🤖 AI Summary
Text-to-image diffusion models suffer from mode collapse on medical long-tailed data (e.g., rare pathologies), severely degrading generation quality and diversity for tail classes. To address this, we propose GRASP: (1) We first identify gradient conflict between head and tail classes as the primary cause; (2) We introduce a static sample clustering scheme coupled with cluster-specific residual adapters—injecting them into the pre-trained diffusion model’s Transformer feed-forward layers—without learnable gating, ensuring both training stability and inference efficiency; (3) Leveraging external anatomical and pathological priors, we enable fine-grained conditional optimization.
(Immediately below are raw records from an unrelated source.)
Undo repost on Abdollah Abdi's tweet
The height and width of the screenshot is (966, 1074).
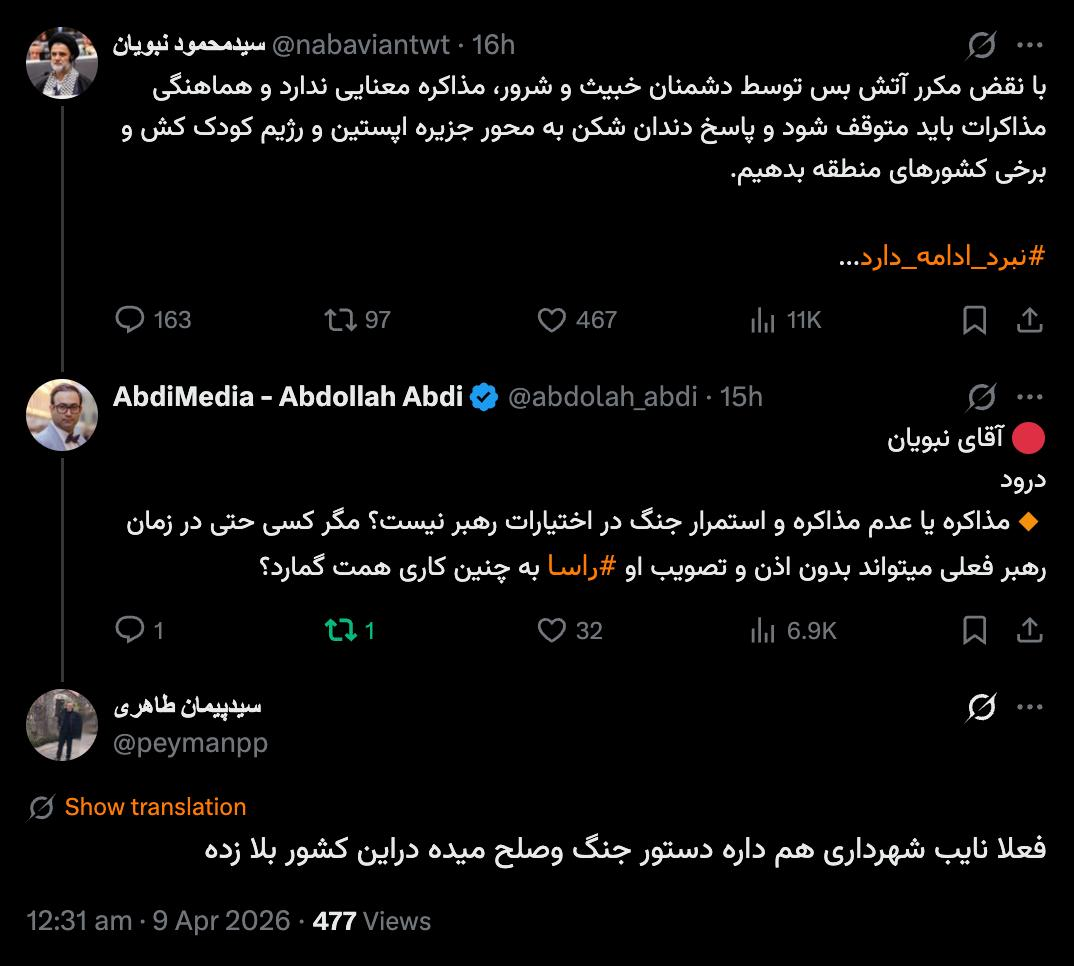tap(340, 630)
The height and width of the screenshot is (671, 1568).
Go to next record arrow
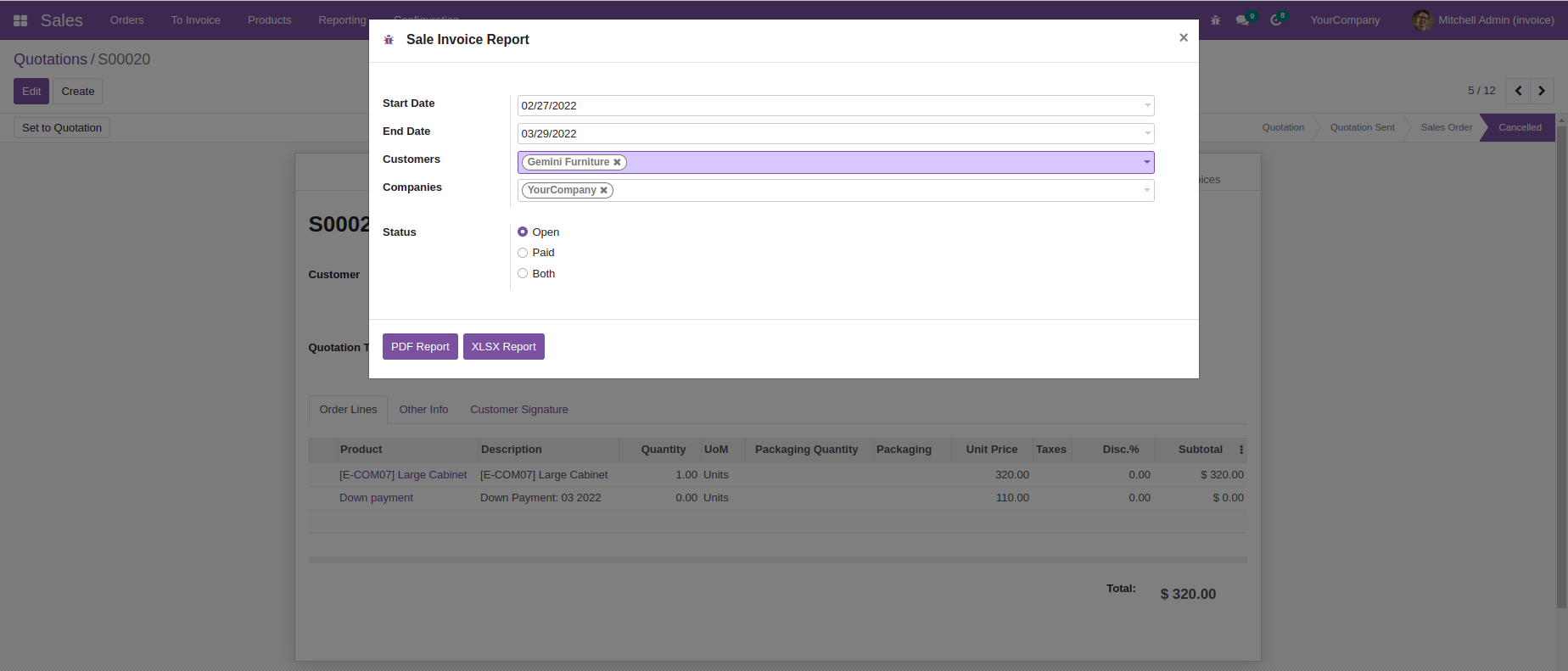(1542, 91)
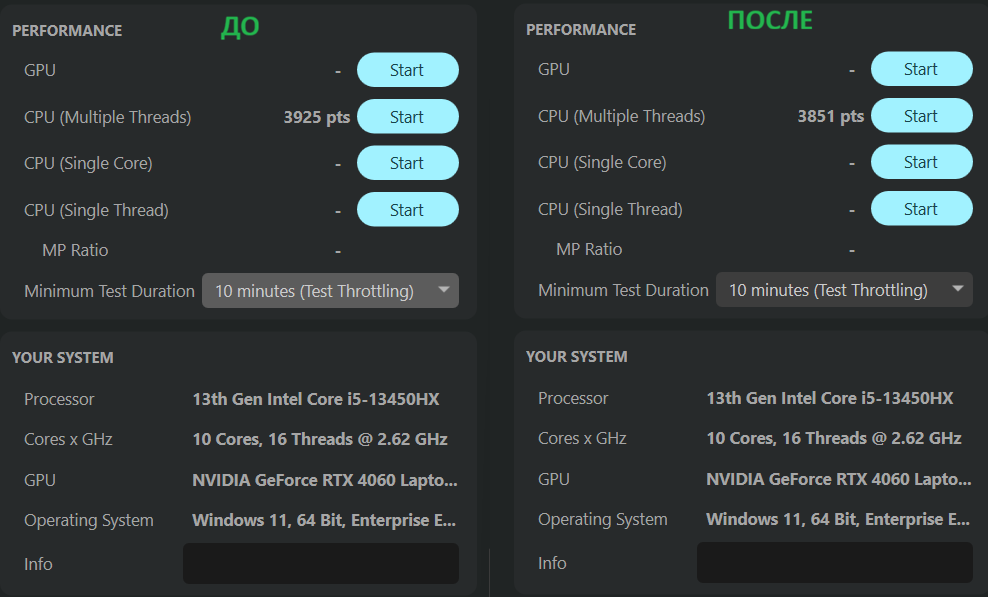Start CPU Multiple Threads test scoring 3925 pts
988x597 pixels.
[x=408, y=117]
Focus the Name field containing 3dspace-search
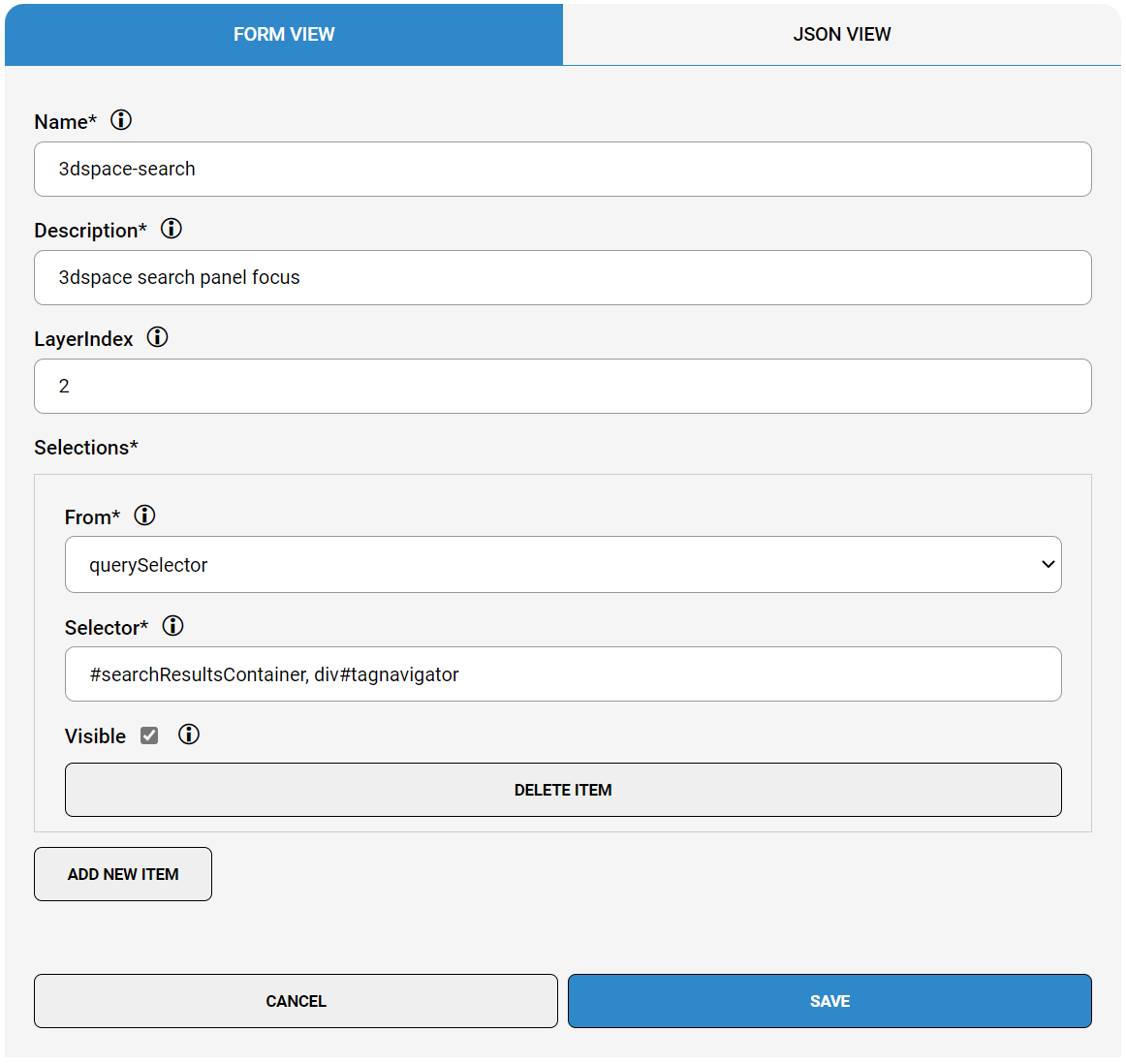The width and height of the screenshot is (1126, 1064). [563, 169]
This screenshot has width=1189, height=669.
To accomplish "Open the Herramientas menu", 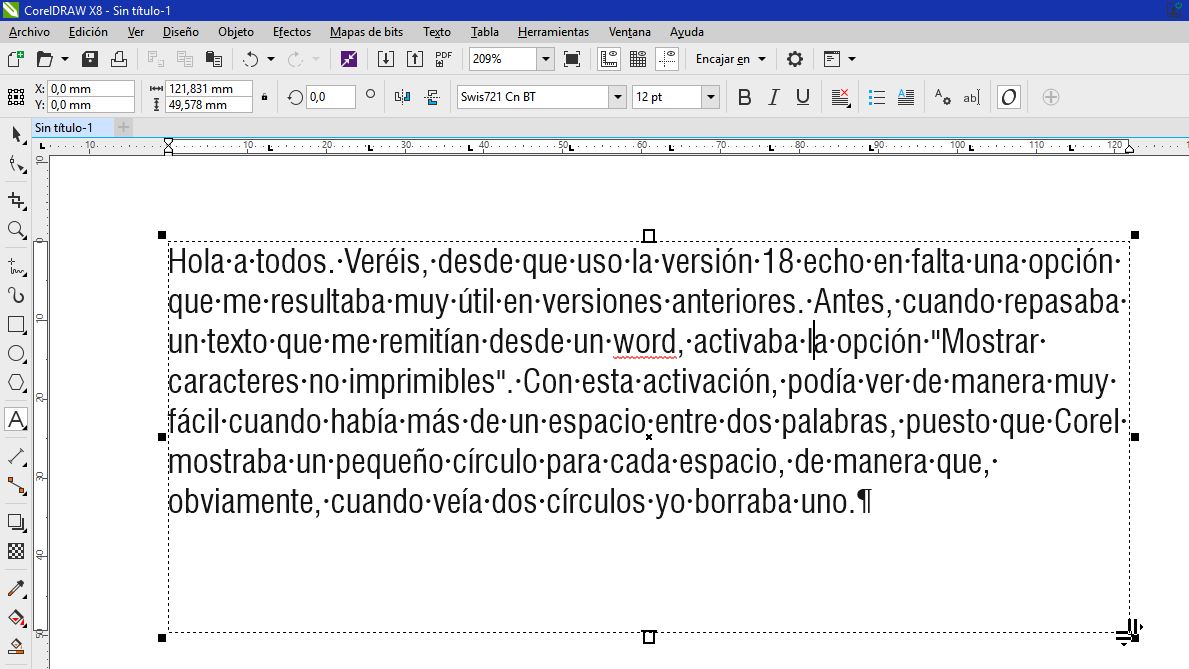I will pos(553,32).

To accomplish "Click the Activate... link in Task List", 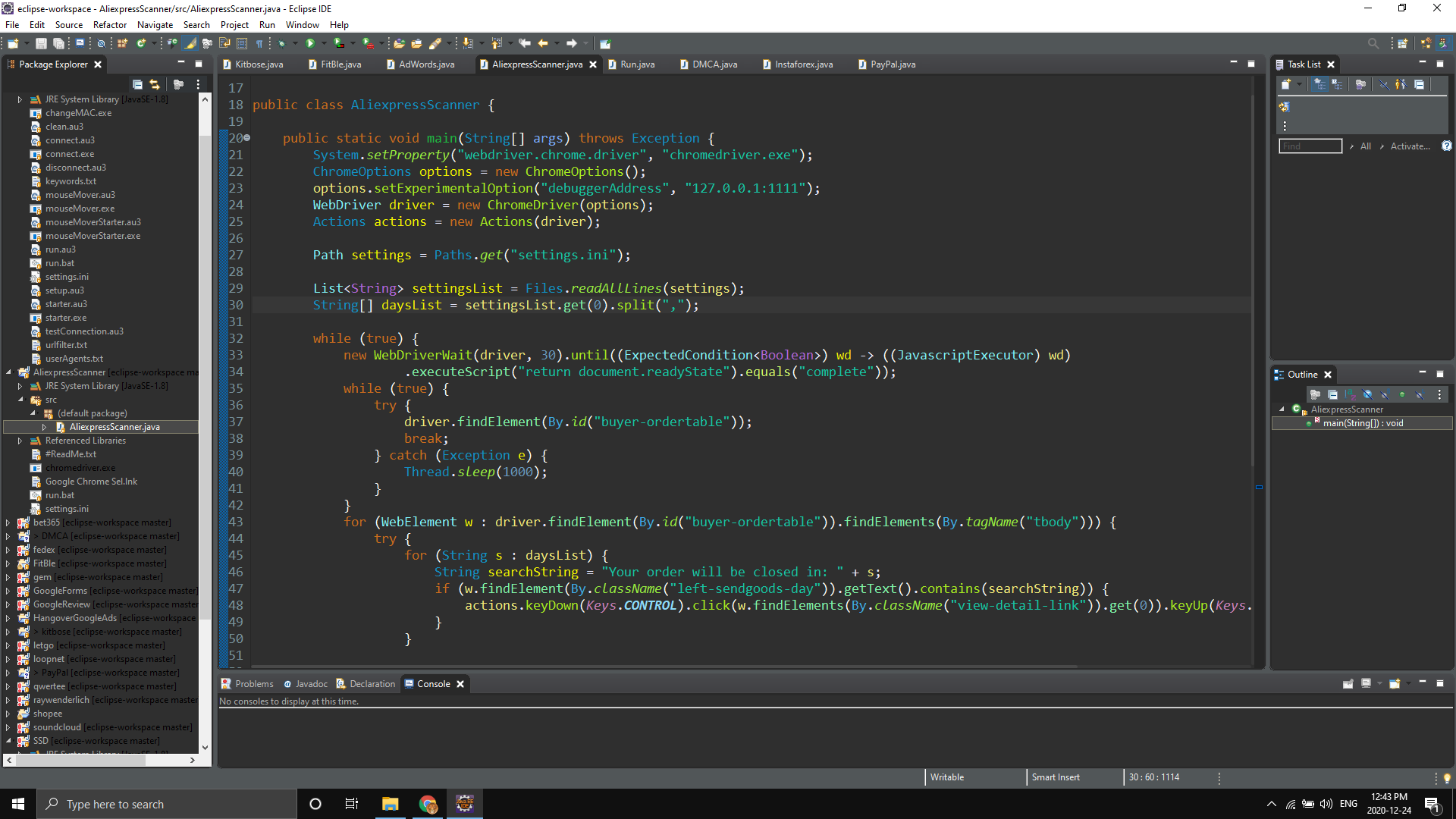I will (x=1410, y=146).
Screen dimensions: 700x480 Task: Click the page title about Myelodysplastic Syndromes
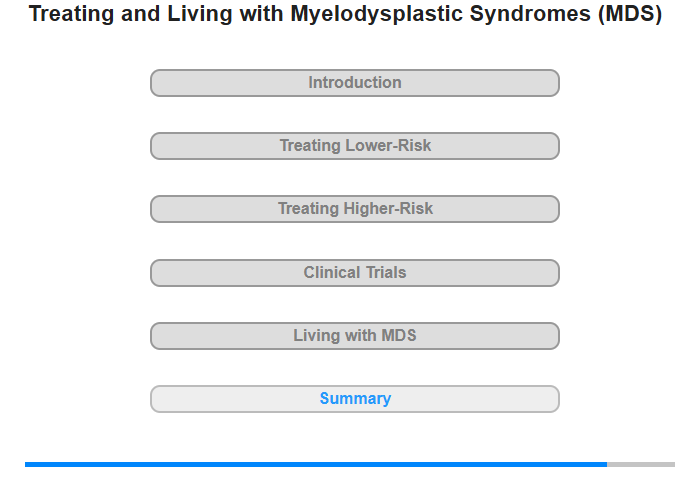[345, 13]
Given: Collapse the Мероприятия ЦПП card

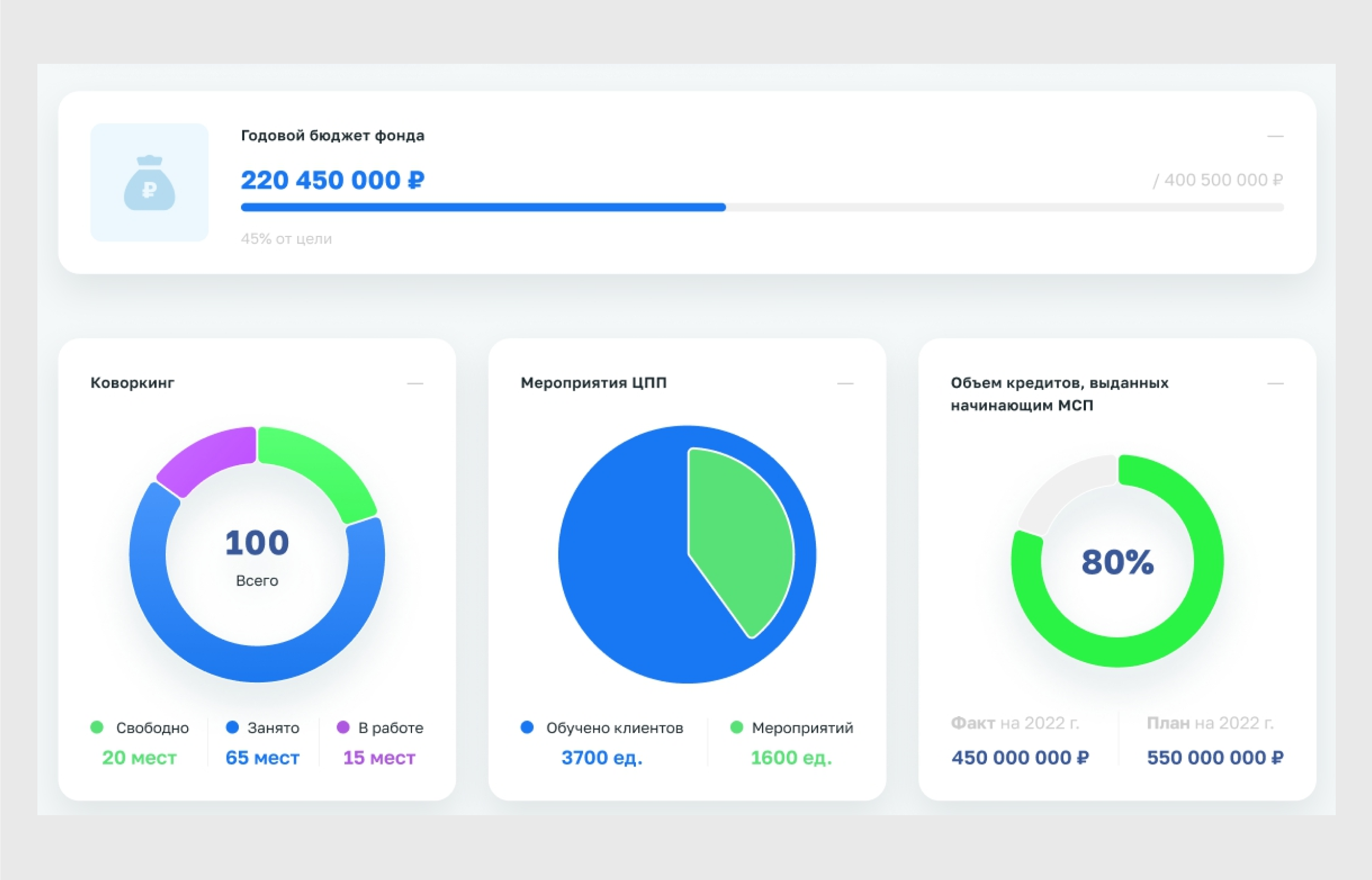Looking at the screenshot, I should (845, 383).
On MIMIC-CXR-LT and NIH-CXR-LT, GRASP achieves significantly lower FID and higher diversity scores than state-of-the-art baselines, while improving downstream classification accuracy by up to 8.2%. Generalizability is further validated on ImageNet-LT.
📝 Abstract
Recent advances in text-to-image diffusion models enable high-fidelity generation across diverse prompts. However, these models falter in long-tail settings, such as medical imaging, where rare pathologies comprise a small fraction of data. This results in mode collapse: tail-class outputs lack quality and diversity, undermining the goal of synthetic data augmentation for underrepresented conditions. We pinpoint gradient conflicts between frequent head and rare tail classes as the primary culprit, a factor unaddressed by existing sampling or conditioning methods that mainly steer inference without altering the learned distribution. To resolve this, we propose GRASP: Guided Residual Adapters with Sample-wise Partitioning. GRASP uses external priors to statically partition samples into clusters that minimize intra-group gradient clashes. It then fine-tunes pre-trained models by injecting cluster-specific residual adapters into transformer feedforward layers, bypassing learned gating for stability and efficiency. On the long-tail MIMIC-CXR-LT dataset, GRASP yields superior FID and diversity metrics, especially for rare classes, outperforming baselines like vanilla fine-tuning and Mixture of Experts variants. Downstream classification on NIH-CXR-LT improves considerably for tail labels. Generalization to ImageNet-LT confirms broad applicability. Our method is lightweight, scalable, and readily integrates with diffusion pipelines.